Without including any images, please transcribe all the lines below exactly.

INPUT FOR THIS TASK:
Segment Open
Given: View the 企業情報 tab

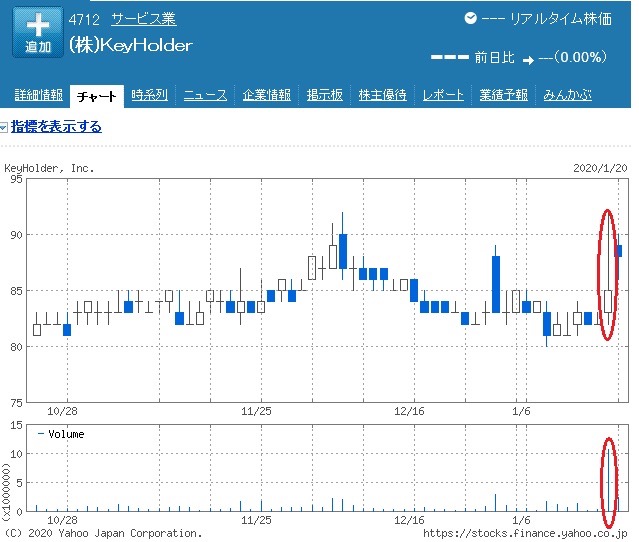Looking at the screenshot, I should 266,95.
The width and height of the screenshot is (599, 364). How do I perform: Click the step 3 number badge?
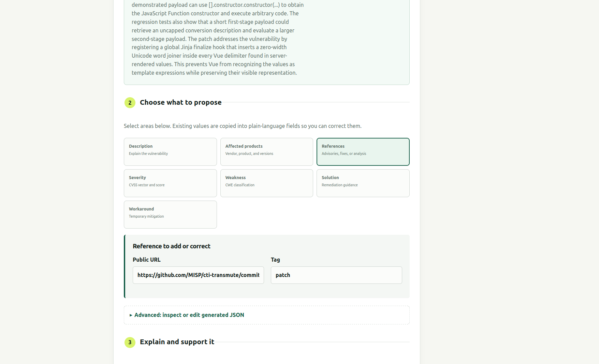pyautogui.click(x=130, y=342)
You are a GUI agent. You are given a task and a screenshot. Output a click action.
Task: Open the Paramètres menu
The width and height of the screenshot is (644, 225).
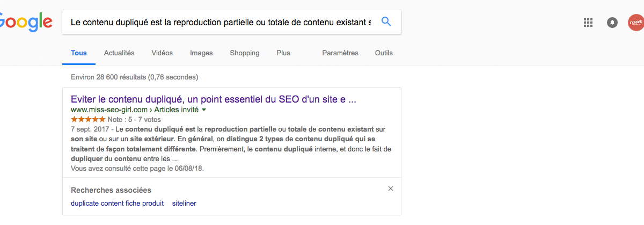coord(340,53)
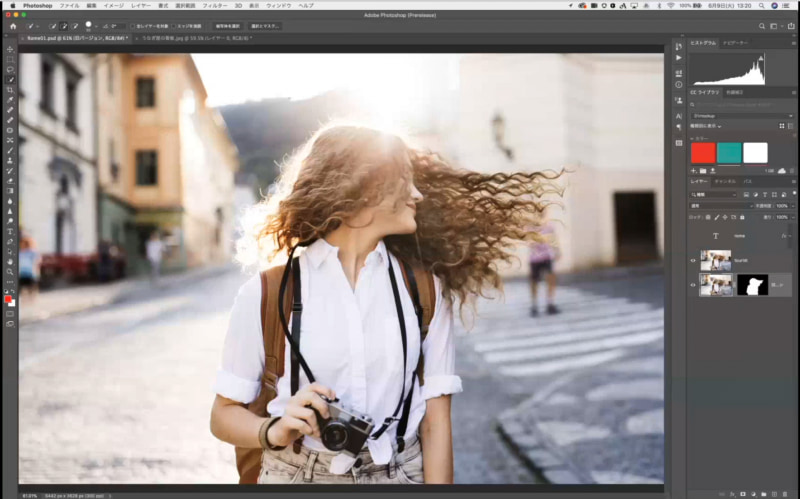Select the black and white layer mask thumbnail
This screenshot has width=800, height=499.
coord(751,285)
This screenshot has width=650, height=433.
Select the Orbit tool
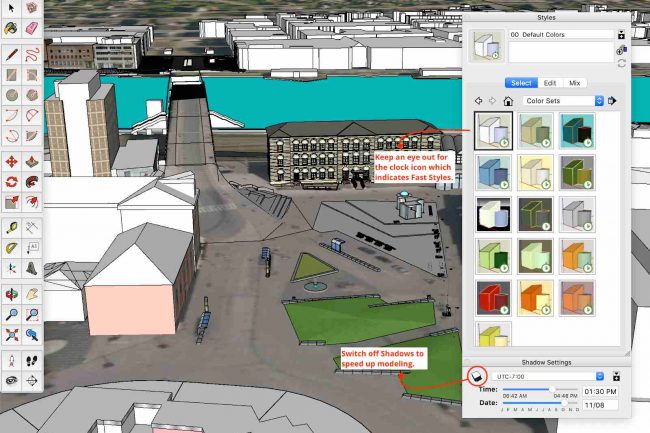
Segment Closed
RESPONSE AREA:
Given: View the 企業情報 tab

Looking at the screenshot, I should 266,95.
The width and height of the screenshot is (599, 364). How do I perform: Click the step 3 number badge?
pyautogui.click(x=130, y=342)
You are a GUI agent. You are given a task and a screenshot. Output a click action.
Task: Open the Paramètres menu
The width and height of the screenshot is (644, 225).
coord(340,53)
Select the black and white layer mask thumbnail
This screenshot has width=800, height=499.
coord(751,285)
This screenshot has width=650, height=433.
Select the Orbit tool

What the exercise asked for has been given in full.